Task requirements »
Please rewrite the items below as a JSON list of strings, with one string per line and no blank lines. Leave the pictures out.

Rows »
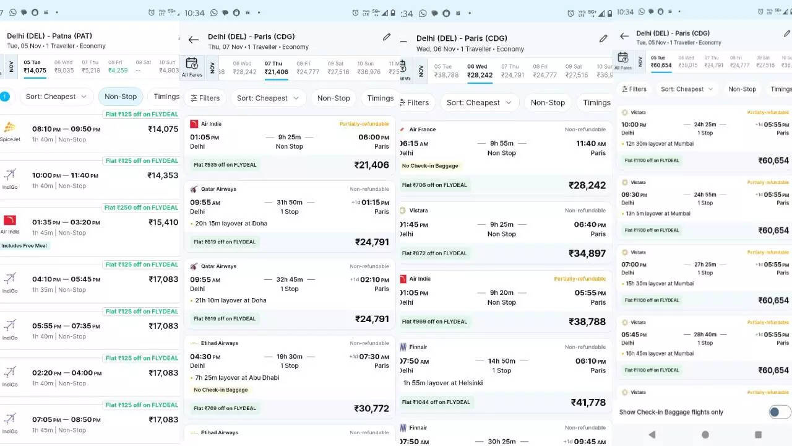Tap edit pencil on Thu 07 Nov Paris search
The height and width of the screenshot is (446, 792).
tap(387, 37)
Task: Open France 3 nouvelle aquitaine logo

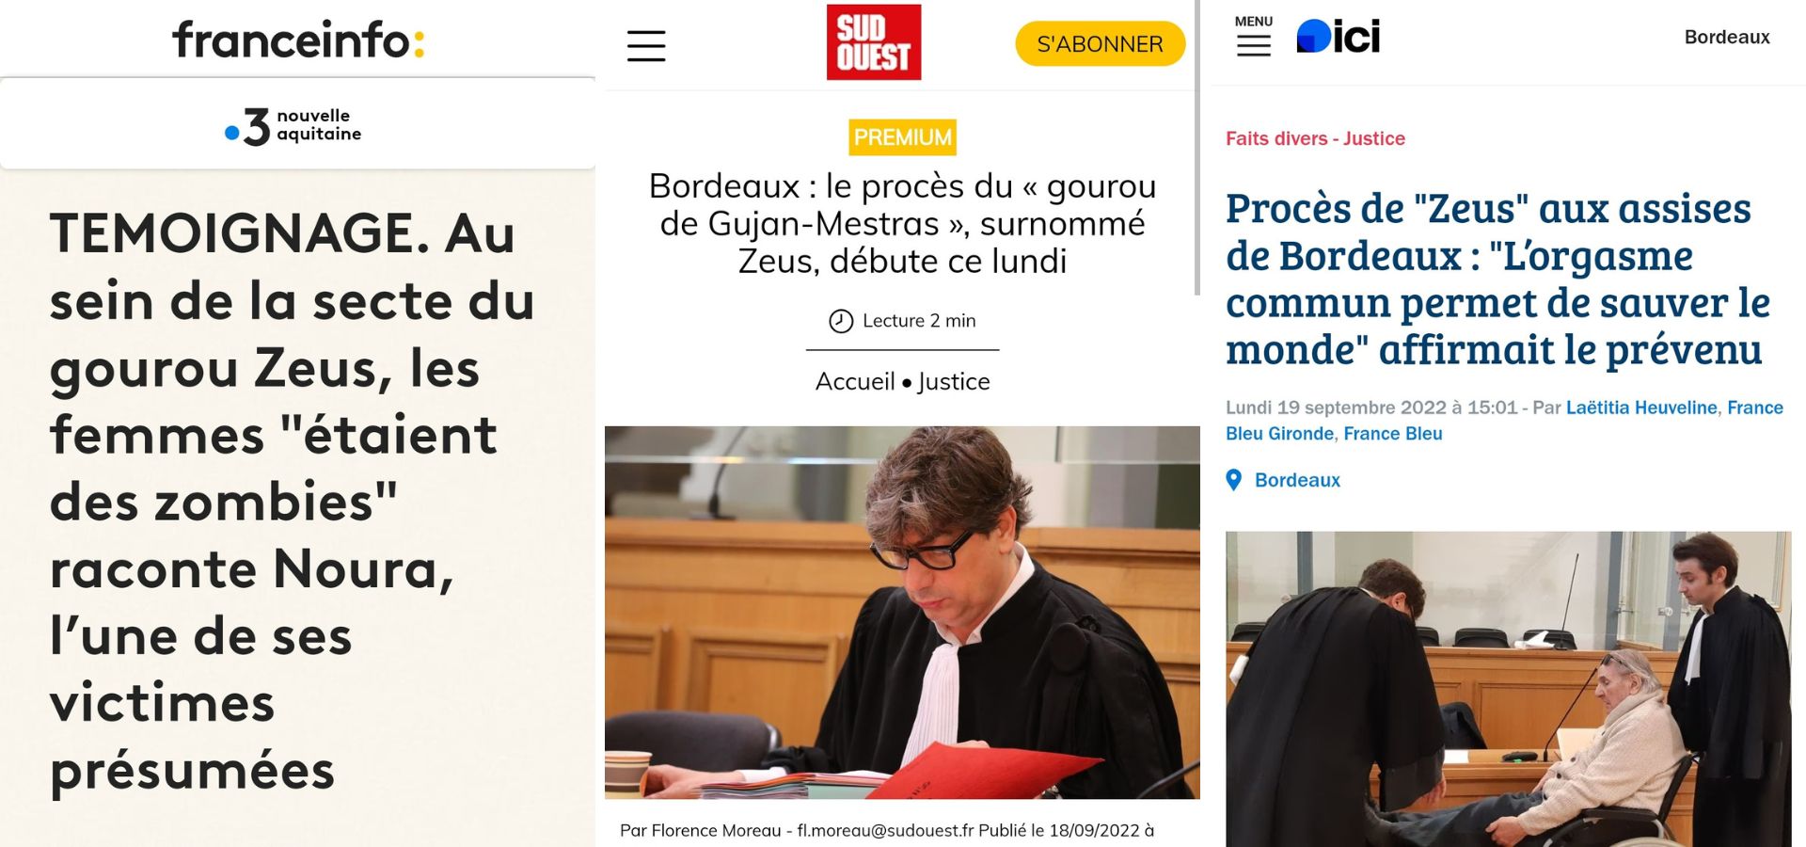Action: (293, 125)
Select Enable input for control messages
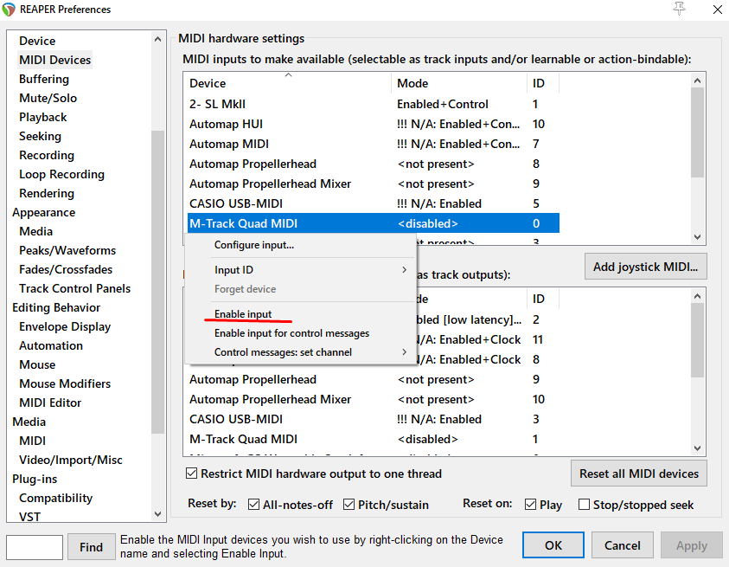The height and width of the screenshot is (567, 729). 291,333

In response »
[
  "Tap edit pencil on Thu 07 Nov Paris search",
  "The height and width of the screenshot is (446, 792).",
  "tap(387, 37)",
  "Task: Open France 3 nouvelle aquitaine logo",
  "Action: (293, 125)",
  "Select Enable input for control messages",
  "The height and width of the screenshot is (567, 729). 291,333"
]